▸ Passage:
-- START --

RACHEL JOHNSON: Rich, cute, posh and clever... you've got to pity Zac

I can't even tell whats real and parody any more.


----------



## hash tag (Jan 8, 2016)

Ooooh, Rachel. See the guilty celebrity fantasy thread


----------



## GarveyLives (Jan 10, 2016)

*Don't forget Winston "Can You Feel The Heat" McKenzie & the English Democrats!*​


----------



## LeslieB (Jan 11, 2016)

Oh gawd is he still running for office? He seems to be willing to try any party going.


----------



## DJWrongspeed (Feb 12, 2016)

The Standard is really showing it's colours now. Previous coverage I've found to be a bit more impartial but now they're really going for the jugular.  Why would Zac Goldsmith make for a good Mayor particularly I don't know ?

Sadiq linked to extremist

I hope that anti-tory London see will past this. Certainly the last Mayoral election the ES were very pro-Boris which must have swayed things as it was a very close call.

-- END --

▸ Entries:
-- START --

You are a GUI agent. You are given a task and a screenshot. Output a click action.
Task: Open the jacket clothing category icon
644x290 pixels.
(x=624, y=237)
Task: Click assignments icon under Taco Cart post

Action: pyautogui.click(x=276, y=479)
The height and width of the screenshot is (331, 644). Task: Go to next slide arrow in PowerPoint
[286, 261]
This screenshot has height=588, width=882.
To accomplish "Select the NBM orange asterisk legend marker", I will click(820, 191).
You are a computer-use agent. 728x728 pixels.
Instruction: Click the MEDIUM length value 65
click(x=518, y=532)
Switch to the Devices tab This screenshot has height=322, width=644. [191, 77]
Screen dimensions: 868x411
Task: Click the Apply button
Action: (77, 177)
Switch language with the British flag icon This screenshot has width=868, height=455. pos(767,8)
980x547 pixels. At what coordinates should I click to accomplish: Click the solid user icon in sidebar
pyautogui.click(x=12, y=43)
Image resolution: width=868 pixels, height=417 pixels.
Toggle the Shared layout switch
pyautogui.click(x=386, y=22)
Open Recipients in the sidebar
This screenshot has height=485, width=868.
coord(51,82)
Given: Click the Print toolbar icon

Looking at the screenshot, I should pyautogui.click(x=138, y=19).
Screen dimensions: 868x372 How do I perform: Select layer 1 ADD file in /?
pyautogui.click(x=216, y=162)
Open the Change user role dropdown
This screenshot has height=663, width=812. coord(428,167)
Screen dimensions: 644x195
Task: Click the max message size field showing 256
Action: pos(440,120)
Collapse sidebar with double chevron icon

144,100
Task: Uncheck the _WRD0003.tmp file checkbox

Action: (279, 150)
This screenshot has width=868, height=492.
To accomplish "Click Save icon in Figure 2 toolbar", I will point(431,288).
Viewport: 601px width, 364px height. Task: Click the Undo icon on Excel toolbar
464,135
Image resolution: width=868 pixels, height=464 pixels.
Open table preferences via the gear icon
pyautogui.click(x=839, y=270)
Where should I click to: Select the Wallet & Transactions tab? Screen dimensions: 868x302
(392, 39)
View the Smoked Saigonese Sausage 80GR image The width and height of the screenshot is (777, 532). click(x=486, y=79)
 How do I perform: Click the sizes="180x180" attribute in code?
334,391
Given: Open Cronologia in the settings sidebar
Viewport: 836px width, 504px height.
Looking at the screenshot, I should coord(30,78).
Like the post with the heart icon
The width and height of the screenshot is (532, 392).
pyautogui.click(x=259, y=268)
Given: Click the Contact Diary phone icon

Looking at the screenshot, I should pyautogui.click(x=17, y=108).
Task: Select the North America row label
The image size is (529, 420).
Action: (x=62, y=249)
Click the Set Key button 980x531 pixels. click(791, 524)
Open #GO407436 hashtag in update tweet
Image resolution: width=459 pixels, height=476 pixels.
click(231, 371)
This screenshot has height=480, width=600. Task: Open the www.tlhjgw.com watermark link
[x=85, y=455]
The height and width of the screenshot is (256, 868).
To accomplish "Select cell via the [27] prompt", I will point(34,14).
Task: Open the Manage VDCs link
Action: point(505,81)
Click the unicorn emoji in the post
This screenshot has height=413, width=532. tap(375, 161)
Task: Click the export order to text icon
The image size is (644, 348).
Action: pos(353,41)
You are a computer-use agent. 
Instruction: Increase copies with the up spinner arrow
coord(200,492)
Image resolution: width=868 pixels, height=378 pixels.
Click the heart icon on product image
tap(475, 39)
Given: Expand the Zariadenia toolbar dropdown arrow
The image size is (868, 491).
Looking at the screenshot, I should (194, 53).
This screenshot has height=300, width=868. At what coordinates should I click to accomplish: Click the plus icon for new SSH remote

-- END --

▸ Required work:
A. Check whether each statement below agrees with the thread on the London mayoral race. Answer yes or no for each and quote the words from the thread that decide it.
(i) LeslieB says the candidate appears willing to join any party.
(ii) DJWrongspeed found the Standard's earlier coverage less impartial than its current coverage.
(iii) DJWrongspeed describes the last Mayoral election as close.
B. Extend the thread on the London mayoral race with the next post, picking up after DJWrongspeed's final sentence.

▸ Set of answers:
A.
(i) Yes: "He seems to be willing to try any party going."
(ii) No: "Previous coverage I've found to be a bit more impartial but now they're really going for the jugular."
(iii) Yes: "it was a very close call."

B.
----------



## hash tag (Feb 12, 2016)

A quick search on golden balls and I turned up this "Goldsmith is known to be one of the wealthiest MPs in Parliament, given that the bequest from his father, Sir James Goldsmith, who died shortly after the 1997 general election with a £1.2bn fortune, is subject to much scrutiny. Some tax experts have speculated Goldsmith's income could amount to as much as £5m per month from the trust left to him alone"


----------



## oryx (Feb 13, 2016)

DJWrongspeed said:


> The Standard is really showing it's colours now. Previous coverage I've found to be a bit more impartial but now they're really going for the jugular.  Why would Zac Goldsmith make for a good Mayor particularly I don't know ?
> 
> Sadiq linked to extremist
> 
> I hope that anti-tory London see will past this. Certainly the last Mayoral election the ES were very pro-Boris which must have swayed things as it was a very close call.



Yes...it was some story about his ex brother in law in about 1997/8!

Scraping the barrel.


----------



## nino_savatte (Feb 17, 2016)

Goldsmith squirms over his tax affairs.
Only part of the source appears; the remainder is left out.